Графически схему всей композиции можно представить так:
Было бы рискованно утверждать, что Суриков сознательно нашел и провел в картине этот геометрический
чертеж. Он образовался и определился постепенно путем перестановок фигур, путем долгого притирания их друг к другу, путем подшивания новых кусков холста, как мы видели. Сурикову не свойствен был отвлеченный замысел, он исходил из конкретного. Он шел от живого человеческого лица.У каждого из лиц, составляющих толпу «Боярыни Морозовой», есть своя интимная история. Некоторые из них нам довелось записать со слов самого художника.

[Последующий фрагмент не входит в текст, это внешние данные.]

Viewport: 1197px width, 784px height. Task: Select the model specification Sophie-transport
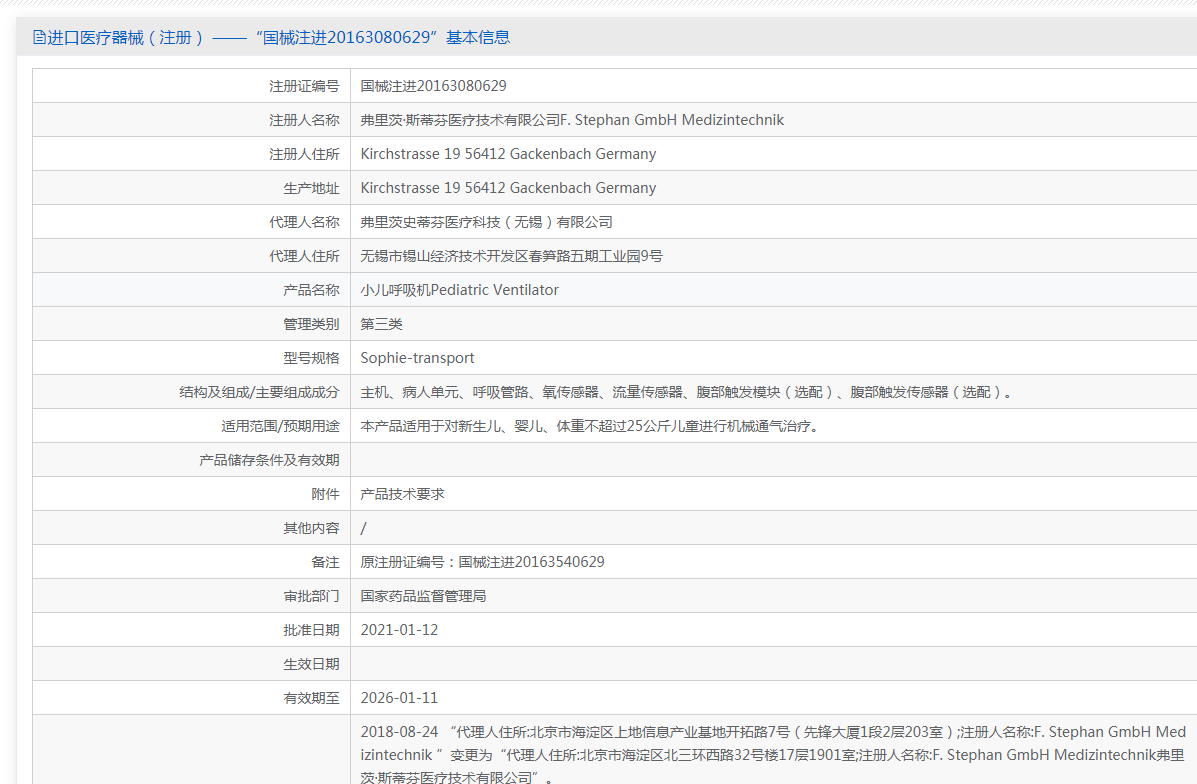(417, 358)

«Священника в толпе помните? Это целый тип у меня создан. Это когда меня из Бузима учиться посылали, раз я с дьячком ехал, с Варсонофием. Мне восемь лет было. У него тут косички подвязаны. Въезжаем мы в село Погорелое. Он говорит:
– Ты, Вася, подержи лошадь. Я зайду в Капернаум. Купил он себе зеленый штоф и там уже клюкнул.
– Ну, – говорит, – Вася, ты правь.
Я дорогу знал. А он сел на грядку, ноги свесил. Отопьет из штофа и на свет посмотрит. Точно вот у Пушкина в „Сцене в корчме“. Как он русский народ-то знал!

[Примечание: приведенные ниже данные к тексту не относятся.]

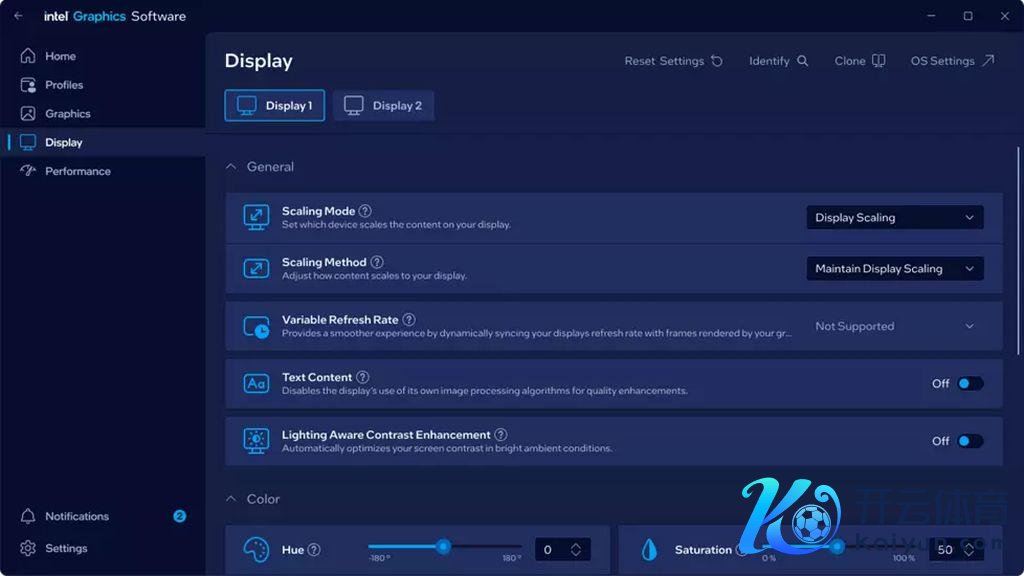This screenshot has height=576, width=1024.
Task: Collapse the Color section
Action: coord(231,499)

И песню дьячок Варсонофий пел. Я и слова все до сих пор помню:
Монах снова испугался(так и начиналась),
В свою келью отправлялся – Ризу надевал. Большу книгу в руки брал, Очки поправлял. Бросил книгу и очки, Разорвал ризу в клочки, Сам пошел плясать. Наплясался до доводи, Захотел он доброй воли, Вышел на крыльцо. Стукнул, брякнул во кольцо – Ворон-конь стоит. На коня монах садился, Под монахом конь бодрился В зеленых лугах. Во зеленых во лужочках Ходят девицы кружочком. Девиц не нашел. К честной девушке зашел. Тут и лягу спать. На полу монах ложился – На перинке очутился: Видит, что беда. Что она ни вынимала, Всё монаху было мало. Съел корову, да быка, Да ребенка – третьяка…А дальше не помню, всё у него тут путалось. Так всю дорогу пел. Да в штоф всё смотрел. Не закусывая пил. Всю ночь так ехали. А дорога опасная: горные спуски. А утром в городе на нас люди смотрят – смеются.

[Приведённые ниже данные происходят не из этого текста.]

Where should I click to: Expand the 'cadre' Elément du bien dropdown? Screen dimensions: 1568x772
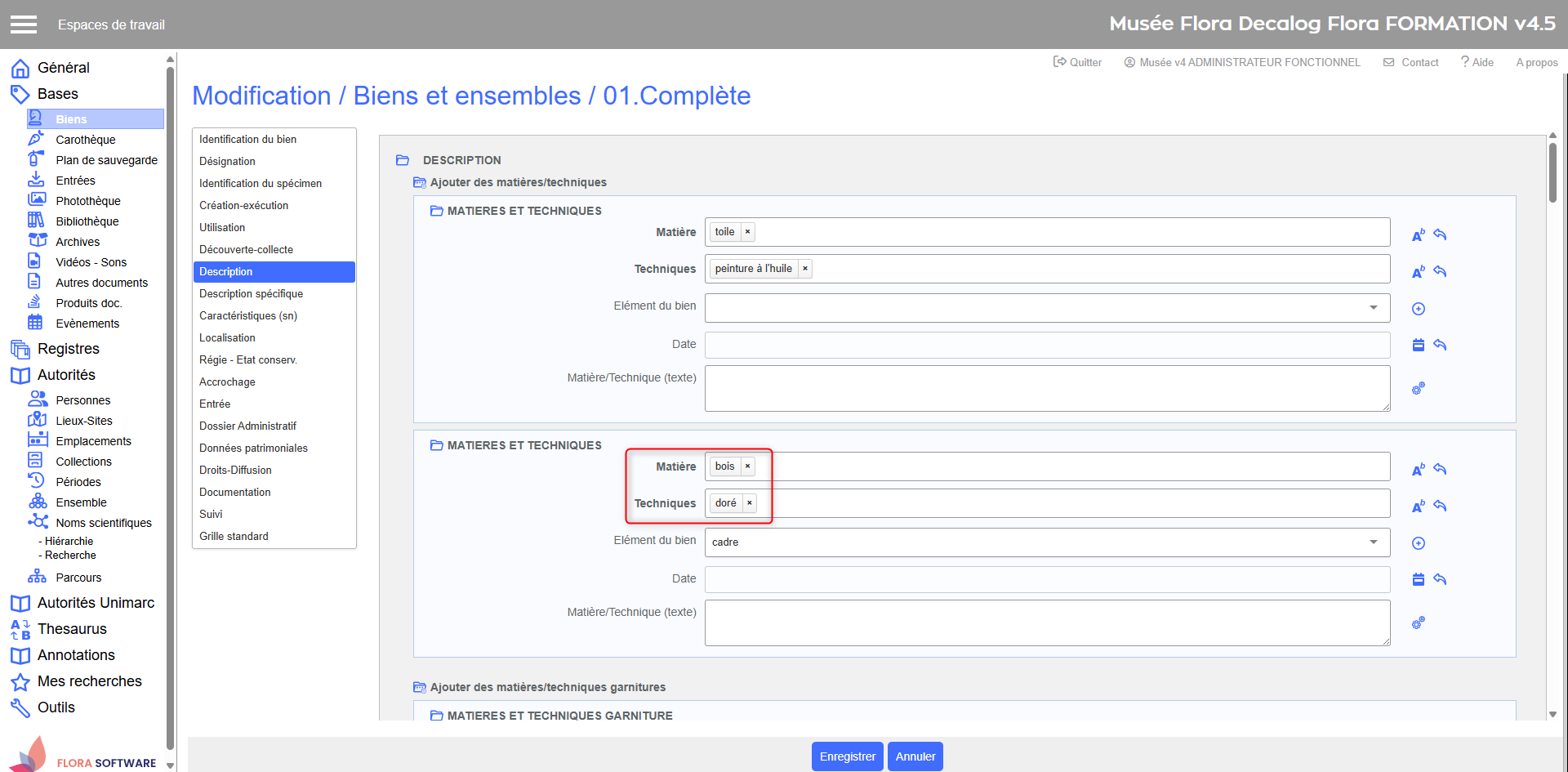pyautogui.click(x=1373, y=542)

…А юродивого я на толкучке нашел – огурцами он там торговал. Вижу – он. Такой череп у этих людей бывает. Я говорю: идем. Еле уговорил его. Идет он за мной – всё через тумбы перескакивает. Я оглядываюсь, а он качает головой – ничего, мол, не обману. В начале зимы было. Снег талый. Я его на снегу так и писал. Водки ему дал и водкой ему ноги натер. Алкоголики ведь они все. Он в одной холщовой рубахе босиком у меня на снегу сидел. Ноги у него даже посинели. Я ему три рубля дал. Это для него большие деньги были. А он первым долгом лихача за рубль семьдесят копеек нанял. Вот какой человек был. Икона у меня была нарисована. Так он всё на нее крестился – говорил:
– Теперь я всей толкучке расскажу, какие иконы бывают.
Так на снегу его и писал. На снегу писать – всё иное получается. Вон пишут на снегу силуэтами… А на снегу всё пропитано светом. Всё в рефлексах лиловых и розовых. Вон как одежда боярыни Морозовой, верхняя, черная, и рубахи в толпе. Всё пленэр. Я с 1878 года уже пленэристом стал. „Стрельцов“ тоже на воздухе писал. Всё с натуры писал: и сани, и дровни. Мы на Долгоруковской – тогда ее еще Новой Слободкой называли – жили,43 у Подвисков, в доме Збук. Там в переулке рядом, что на Миусское поле шел, всегда были глубокие сугробы и ухабы и розвальней много. Я всё за розвальнями ходил – смотрел, как они за собой след оставляют, на раскатах особенно.